The majority use a combination of diet and exercise to stay healthy while on the road and 41% supplement their diets with vitamins.
Even if it is only implied these figures show that more business travellers are beginning to recognise and value the correlation between flying healthily to arrive well, be productive and successful in business.
This can only mean good news for the healthy flying niche. If the influence of the Millennials as a demographic block is brought to bear the way the baby boomers have done for the last few economic boom cycles the healthy flying niche and other industries will be better for it. This period in time is all the more important because we have the makings of a perfect storm. We have an influential demographic that fliers and values health.
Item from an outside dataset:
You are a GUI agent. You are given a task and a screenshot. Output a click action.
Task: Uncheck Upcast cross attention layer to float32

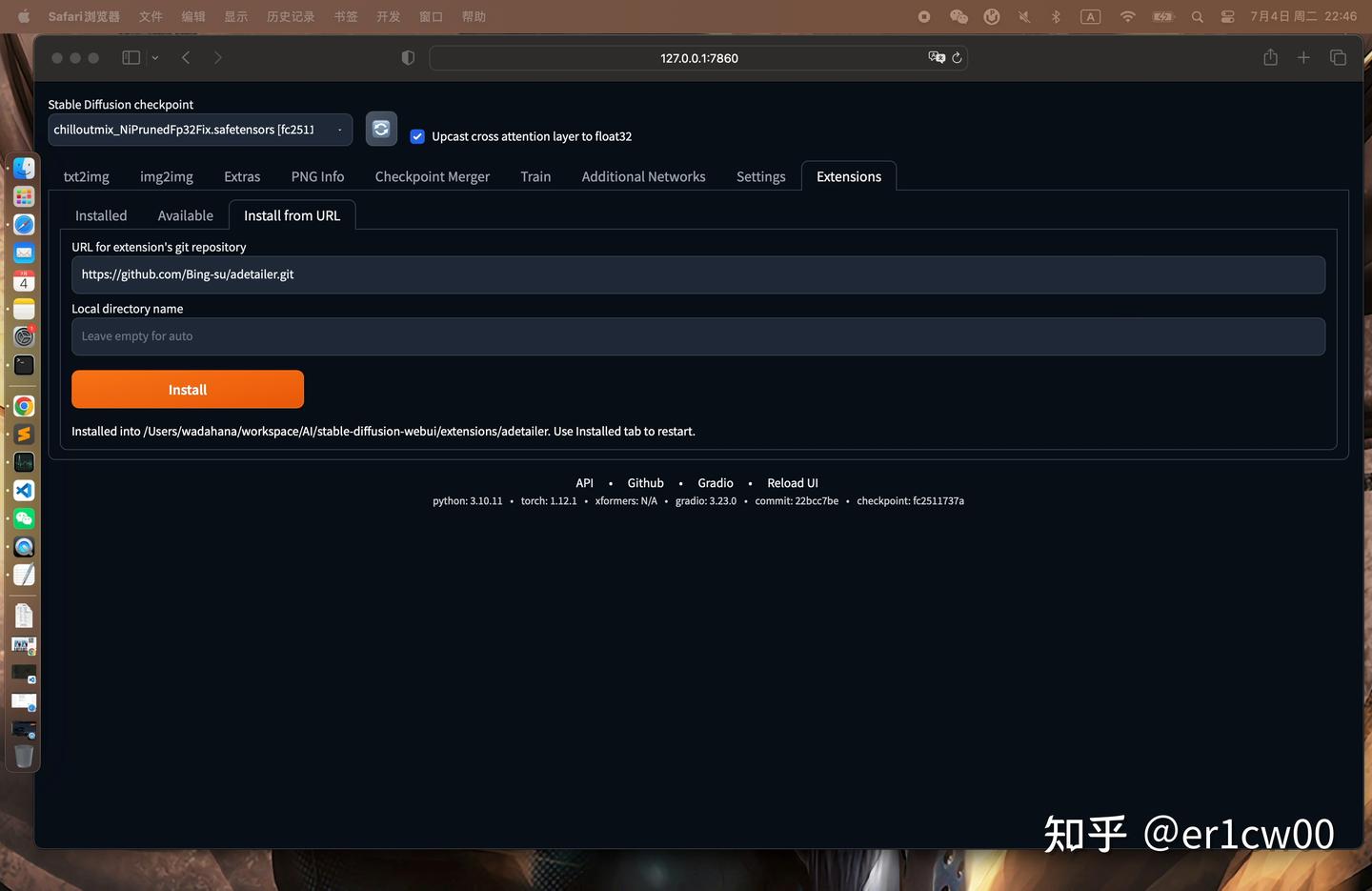(417, 136)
We have challenged or non existing healthcare provisions which mean staying healthy and out of the healthcare system is at a premium. We have an epidemic of Autoimmune disease and we have Globalisation and Technology which play the roles of saint sinner and saviour all at the same time. There are more people taking to the sky that before, journeys are more stressful than before and the frequent flier has to negotiate all of this while still performing at the top of their game.
Globalisation is forcing the pace of change we are experiencing. The good about it is more nations are coming online as it were, the bad is it becomes an even more crowded marketplace to negotiate. The same applies with Technology it forces change but also brings an always on and in view aspect to our lives. How we are able to harness both of these forces to enable a better flying experience for health inclined frequent fliers is a million dollar question in more ways than one.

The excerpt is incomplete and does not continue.